Your Quarantine Headaches May Be Related To Your Gut + What To Do

Have you been getting excess headaches this year? Your gut may have something to do with it.

While gut health, stress, and headaches may all seem like independent issues, they’re often intertwined. The gut is often considered the “second brain” because it controls everything from mood to digestion to immune functioning.

In the midst of a pandemic, unhealthy habits and stress may be wreaking havoc on your gut. Because of the gut-brain axis, whatever goes on in the gut may also affect the brain—including the formation of headaches.

How gut health can affect headaches.

“Gut dysbiosis (or an imbalance in your healthy gut bacteria) is a major contributor to not only headaches but primarily migraine headaches,” integrative neurologist Romie Mushtaq, M.D., tells mbg. 

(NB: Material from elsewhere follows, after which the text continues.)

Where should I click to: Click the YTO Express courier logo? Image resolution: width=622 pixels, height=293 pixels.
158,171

On top of that, stressful situations, like a pandemic, can trigger patterns of emotional eating, sleep fragmentation, and poor mental health. “This can lead to poor food choices and habits and hence gut pain, inflammation, and headaches,” board-certified neurologist and mbg Collective member Ilene S. Ruhoy, M.D., Ph.D., says. ADVERTISEMENT

How to manage these symptoms. 

First and foremost, it’s important to visit a neurologist who can diagnose the headache and help distinguish a general tension headache from an oft-overlooked, and more serious, migraine. 

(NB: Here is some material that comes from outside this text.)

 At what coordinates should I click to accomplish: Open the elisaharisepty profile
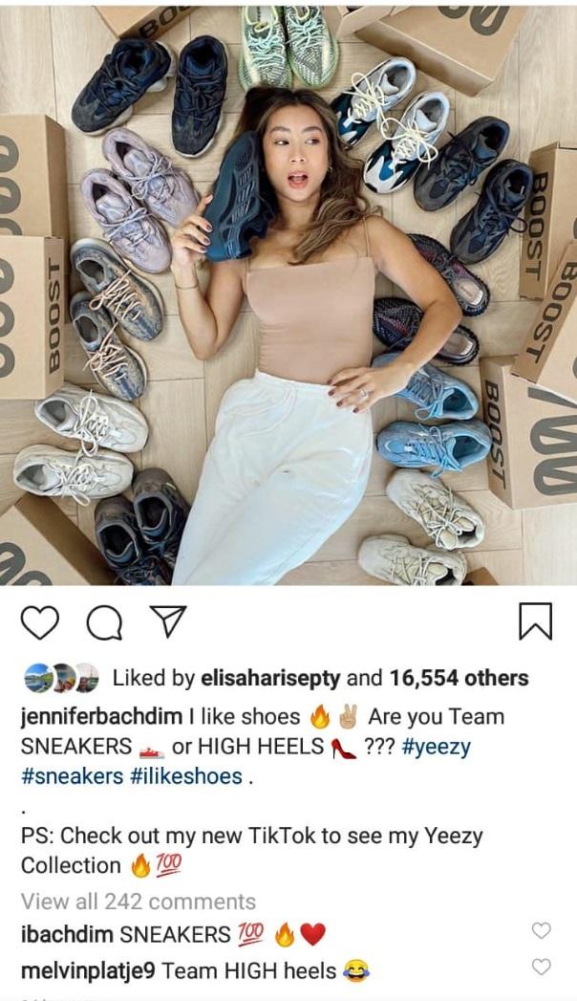[x=270, y=679]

Once you’ve worked with a doctor and ruled out the latter, managing stress headaches may begin in the gut. Here are a few expert-approved tips to help: 

1. Eat a nutrient-rich diet.

Eating a diverse, nutrient-rich diet high in fiber, probiotics, and prebiotics can help nurture the bacteria in the gut microbiome. If migraines persist, Ruhoy recommends an elimination diet to help identify specific foods that may be interfering with gut health and potentially causing headaches. “It is important to find a physician to help guide you through an appropriate elimination diet,” she adds. 

2. Take a probiotic.

Probiotic supplements introduce good bacteria to the gut microbiome, helping balance any dysbiosis.* Renowned integrative physician Robert Rountree, M.D., likes to think of them as “the good cops, and the good cops can keep watch over the bad guys,” he previously told mbg.  

Take note of your body’s response—if you begin to feel less bloated, less gassy, etc., after taking the probiotic, that likely means it’s working.* Then, assess whether your headaches have begun to improve. If so, that’s a good sign the gut dysbiosis was a contributor.  

3. Test for food sensitivities.

To get to the bottom of the gut dysbiosis, Mushtaq recommends getting tested for possible causes of inflammation. “Clinical evaluation could include testing for food sensitivities, screening for Helicobacter pylori infection, irritable bowel syndrome, and other causes of inflammation,” she says. Working with a trusted doctor or gastroenterologist can be beneficial for this step.

Bottom line.

Amid COVID-19 and days spent in quarantine, it can be easy to feel overwhelmed and develop habits that trigger inflammation in the gut. This may even lead to additional tension headaches.

With the help of a doctor or neurologist, you can get to the root of these issues. Beginning to support gut health and manage stress levels can be helpful.